Bookmark and Share

Notice: On March 31, it was announced that Statalist is moving from an email list to a forum. The old list will shut down at the end of May, and its replacement, statalist.org is already up and running.


[Date Prev][Date Next][Thread Prev][Thread Next][Date Index][Thread Index]

Re: st: R squared of OLS with dummy variables


From   Nick Cox <njcoxstata@gmail.com>
To   statalist@hsphsun2.harvard.edu
Subject   Re: st: R squared of OLS with dummy variables
Date   Fri, 6 Jul 2012 10:30:53 +0100

The use of dummies (I prefer the term indicators) is not the central
issue here. Nor is there a bug. Dropping the constant is the entire
issue.
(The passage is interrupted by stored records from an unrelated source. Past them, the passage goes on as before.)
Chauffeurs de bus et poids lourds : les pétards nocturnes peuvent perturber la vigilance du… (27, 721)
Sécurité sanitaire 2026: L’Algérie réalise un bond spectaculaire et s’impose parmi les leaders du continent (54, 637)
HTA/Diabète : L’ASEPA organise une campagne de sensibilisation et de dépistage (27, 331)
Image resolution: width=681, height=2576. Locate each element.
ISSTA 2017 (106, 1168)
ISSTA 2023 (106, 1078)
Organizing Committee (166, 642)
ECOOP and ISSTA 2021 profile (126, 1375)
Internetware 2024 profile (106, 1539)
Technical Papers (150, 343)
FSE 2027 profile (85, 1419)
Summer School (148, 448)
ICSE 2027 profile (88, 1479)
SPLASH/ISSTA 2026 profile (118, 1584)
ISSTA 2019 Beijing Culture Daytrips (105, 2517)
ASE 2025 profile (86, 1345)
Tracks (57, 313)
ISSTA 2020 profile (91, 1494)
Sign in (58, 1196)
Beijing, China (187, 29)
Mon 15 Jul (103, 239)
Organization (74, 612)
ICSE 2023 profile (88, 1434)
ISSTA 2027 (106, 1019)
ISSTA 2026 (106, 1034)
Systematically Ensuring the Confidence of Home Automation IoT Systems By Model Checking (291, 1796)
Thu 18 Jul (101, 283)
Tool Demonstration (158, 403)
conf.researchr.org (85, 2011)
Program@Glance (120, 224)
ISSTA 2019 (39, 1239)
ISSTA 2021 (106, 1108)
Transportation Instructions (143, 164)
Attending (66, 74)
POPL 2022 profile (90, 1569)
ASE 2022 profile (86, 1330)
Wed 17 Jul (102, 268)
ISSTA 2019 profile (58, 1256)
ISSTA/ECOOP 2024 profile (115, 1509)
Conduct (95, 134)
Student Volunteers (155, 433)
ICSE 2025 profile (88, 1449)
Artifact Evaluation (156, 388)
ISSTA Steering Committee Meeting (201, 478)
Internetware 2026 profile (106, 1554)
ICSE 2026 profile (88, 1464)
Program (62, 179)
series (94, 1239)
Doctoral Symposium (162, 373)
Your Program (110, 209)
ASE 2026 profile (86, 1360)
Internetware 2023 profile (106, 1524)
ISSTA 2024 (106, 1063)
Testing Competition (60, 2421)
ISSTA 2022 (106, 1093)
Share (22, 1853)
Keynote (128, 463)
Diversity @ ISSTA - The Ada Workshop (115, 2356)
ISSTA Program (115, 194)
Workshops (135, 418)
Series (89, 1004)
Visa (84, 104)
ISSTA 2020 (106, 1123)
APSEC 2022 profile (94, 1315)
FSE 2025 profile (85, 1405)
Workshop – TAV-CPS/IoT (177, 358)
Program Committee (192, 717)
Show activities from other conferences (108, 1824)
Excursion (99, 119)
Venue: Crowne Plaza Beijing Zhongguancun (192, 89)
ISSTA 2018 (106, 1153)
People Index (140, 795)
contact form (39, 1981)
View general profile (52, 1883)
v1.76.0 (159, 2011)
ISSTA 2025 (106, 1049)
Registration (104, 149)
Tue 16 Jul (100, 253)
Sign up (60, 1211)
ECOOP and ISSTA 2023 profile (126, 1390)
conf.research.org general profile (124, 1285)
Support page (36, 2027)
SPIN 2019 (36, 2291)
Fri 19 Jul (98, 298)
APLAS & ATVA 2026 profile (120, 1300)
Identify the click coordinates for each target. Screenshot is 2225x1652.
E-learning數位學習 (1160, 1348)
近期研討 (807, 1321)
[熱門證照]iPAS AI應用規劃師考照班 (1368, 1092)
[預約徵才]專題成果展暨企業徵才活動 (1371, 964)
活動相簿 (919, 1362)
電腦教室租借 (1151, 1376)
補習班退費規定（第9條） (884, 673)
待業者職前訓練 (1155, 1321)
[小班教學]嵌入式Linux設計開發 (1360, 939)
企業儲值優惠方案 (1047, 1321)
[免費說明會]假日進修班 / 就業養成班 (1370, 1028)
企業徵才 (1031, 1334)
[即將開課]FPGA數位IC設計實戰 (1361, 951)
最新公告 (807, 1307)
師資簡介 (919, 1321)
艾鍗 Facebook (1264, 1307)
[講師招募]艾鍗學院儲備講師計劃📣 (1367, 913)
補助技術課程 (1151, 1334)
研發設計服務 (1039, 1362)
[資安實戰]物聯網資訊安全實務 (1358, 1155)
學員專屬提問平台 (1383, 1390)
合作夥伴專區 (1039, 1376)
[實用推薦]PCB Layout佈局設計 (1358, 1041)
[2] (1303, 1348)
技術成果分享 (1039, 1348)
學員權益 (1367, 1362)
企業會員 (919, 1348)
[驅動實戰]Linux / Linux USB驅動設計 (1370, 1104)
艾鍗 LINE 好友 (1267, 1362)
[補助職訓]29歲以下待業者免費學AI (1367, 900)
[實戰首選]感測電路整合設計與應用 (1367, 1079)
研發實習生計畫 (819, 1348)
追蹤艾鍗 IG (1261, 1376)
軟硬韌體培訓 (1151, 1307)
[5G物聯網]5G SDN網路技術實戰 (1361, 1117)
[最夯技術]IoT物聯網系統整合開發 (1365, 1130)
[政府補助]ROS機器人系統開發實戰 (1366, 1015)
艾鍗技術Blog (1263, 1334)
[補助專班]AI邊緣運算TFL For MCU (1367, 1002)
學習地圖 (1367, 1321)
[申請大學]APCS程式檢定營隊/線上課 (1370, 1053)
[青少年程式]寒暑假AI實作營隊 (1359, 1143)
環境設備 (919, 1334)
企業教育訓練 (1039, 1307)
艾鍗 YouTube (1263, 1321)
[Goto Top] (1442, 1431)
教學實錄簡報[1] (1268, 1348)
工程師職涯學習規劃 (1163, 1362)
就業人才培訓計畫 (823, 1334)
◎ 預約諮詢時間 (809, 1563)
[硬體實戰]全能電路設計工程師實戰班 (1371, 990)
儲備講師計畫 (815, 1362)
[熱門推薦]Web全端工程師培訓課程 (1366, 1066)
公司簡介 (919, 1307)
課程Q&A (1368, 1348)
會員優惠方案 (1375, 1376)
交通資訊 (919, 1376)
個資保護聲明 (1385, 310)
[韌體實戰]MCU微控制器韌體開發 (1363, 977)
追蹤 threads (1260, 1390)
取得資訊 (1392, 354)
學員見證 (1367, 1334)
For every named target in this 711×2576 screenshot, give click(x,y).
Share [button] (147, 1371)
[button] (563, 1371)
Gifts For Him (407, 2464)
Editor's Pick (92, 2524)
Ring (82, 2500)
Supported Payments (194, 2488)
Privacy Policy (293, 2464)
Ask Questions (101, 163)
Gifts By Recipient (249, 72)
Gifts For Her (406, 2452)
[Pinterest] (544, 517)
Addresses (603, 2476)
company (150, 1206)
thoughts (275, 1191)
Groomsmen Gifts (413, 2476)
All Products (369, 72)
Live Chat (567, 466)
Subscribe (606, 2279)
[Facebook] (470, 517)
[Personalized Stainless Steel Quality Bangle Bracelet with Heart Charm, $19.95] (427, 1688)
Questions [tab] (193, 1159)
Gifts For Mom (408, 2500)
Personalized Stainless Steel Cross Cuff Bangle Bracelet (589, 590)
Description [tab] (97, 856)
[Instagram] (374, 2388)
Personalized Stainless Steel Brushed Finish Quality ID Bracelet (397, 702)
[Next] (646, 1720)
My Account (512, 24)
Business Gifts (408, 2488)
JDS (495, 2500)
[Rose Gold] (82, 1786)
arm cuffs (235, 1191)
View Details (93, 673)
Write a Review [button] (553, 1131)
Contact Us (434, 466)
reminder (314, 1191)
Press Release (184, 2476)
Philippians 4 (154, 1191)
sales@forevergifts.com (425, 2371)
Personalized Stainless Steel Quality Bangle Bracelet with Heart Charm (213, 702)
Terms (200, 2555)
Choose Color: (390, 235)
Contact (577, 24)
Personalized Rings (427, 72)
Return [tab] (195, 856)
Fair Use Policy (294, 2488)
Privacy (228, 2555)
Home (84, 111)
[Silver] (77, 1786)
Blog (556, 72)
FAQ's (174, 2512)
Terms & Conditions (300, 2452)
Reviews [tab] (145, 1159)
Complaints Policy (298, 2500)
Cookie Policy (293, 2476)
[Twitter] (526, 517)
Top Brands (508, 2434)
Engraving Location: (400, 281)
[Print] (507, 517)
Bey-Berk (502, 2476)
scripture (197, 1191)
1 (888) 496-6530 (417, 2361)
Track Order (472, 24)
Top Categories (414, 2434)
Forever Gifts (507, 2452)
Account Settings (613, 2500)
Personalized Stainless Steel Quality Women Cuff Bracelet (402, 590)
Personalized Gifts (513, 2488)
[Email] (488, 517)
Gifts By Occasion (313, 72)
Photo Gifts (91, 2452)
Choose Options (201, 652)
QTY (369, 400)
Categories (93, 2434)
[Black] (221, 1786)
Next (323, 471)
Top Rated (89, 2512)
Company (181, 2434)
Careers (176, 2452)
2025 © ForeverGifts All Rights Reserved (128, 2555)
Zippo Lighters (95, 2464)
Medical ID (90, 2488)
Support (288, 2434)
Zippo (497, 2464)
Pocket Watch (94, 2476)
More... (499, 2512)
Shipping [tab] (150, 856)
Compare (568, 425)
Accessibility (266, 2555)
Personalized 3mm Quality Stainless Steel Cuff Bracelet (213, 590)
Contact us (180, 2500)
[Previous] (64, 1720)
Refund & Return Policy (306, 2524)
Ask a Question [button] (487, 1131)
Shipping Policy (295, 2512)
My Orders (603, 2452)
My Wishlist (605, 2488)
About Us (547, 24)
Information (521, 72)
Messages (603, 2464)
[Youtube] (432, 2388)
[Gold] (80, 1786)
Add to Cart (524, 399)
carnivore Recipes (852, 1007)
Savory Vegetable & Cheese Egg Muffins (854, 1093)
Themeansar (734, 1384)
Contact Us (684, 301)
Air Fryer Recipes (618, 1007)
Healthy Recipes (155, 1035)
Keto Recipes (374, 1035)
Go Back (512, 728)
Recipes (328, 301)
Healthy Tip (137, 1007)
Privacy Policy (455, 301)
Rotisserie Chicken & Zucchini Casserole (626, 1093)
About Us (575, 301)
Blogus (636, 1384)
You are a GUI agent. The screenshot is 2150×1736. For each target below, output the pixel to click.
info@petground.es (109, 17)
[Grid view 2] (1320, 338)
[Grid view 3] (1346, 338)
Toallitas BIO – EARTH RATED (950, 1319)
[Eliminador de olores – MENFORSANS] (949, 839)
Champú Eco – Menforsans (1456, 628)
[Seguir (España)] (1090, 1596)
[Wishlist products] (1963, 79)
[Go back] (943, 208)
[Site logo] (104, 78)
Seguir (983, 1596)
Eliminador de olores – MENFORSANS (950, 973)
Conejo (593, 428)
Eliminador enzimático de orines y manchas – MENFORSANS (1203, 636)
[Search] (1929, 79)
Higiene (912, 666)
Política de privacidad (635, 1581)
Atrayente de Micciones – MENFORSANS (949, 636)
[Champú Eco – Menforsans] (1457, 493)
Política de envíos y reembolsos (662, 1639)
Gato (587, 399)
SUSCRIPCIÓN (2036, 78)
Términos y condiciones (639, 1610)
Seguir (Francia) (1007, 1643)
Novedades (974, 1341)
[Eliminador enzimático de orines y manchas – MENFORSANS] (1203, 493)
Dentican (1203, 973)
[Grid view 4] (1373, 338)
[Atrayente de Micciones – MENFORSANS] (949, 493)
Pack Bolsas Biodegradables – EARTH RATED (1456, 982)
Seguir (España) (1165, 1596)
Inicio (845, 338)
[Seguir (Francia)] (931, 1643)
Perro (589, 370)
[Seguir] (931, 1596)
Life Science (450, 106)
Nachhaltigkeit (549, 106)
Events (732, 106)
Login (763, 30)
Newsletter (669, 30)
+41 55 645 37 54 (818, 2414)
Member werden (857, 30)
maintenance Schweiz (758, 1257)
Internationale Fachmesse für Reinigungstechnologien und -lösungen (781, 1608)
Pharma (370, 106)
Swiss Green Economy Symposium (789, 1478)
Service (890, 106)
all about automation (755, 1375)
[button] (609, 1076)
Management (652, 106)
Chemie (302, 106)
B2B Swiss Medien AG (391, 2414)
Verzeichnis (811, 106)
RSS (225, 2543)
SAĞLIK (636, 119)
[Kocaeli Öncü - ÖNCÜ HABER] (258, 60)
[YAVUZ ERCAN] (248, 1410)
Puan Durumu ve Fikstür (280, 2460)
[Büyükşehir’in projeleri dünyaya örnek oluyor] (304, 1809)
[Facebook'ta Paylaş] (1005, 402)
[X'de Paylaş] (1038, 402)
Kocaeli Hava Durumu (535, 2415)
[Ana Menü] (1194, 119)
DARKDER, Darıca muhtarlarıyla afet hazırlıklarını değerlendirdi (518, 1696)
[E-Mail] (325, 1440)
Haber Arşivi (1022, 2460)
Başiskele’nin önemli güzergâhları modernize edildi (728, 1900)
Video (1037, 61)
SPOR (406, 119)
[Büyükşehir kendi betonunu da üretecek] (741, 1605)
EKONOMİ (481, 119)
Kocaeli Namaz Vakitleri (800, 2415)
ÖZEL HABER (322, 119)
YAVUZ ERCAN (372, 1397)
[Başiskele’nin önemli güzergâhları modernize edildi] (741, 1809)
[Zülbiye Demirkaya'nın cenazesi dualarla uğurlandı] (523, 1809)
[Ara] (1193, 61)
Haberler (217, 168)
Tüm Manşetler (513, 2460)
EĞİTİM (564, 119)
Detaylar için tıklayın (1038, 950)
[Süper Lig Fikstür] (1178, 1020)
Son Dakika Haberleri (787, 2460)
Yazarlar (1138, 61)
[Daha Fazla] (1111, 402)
Stata then changes the way that R-square is calculated. This is
utterly defensible, and to my mind standard. I can't comment on the
"other software" you don't name.

In essence you have changed the question and the answer is therefore different.

For more, see e.g.
http://www.ats.ucla.edu/stat/mult_pkg/faq/general/noconstant.htm

Forcing a regression hyperplane through the origin is a very big deal
but occasionally it can (appear to) make sense on scientific or
substantive grounds. For example, there are plenty of laws of the form
y = b x in physical science. Conversely it seems very rare that you
can be confident that a in  a + b_1 x_1 + ... + b_k x_k should be
forced to 0.

But if your problem is collinearity, it's definitely not the solution.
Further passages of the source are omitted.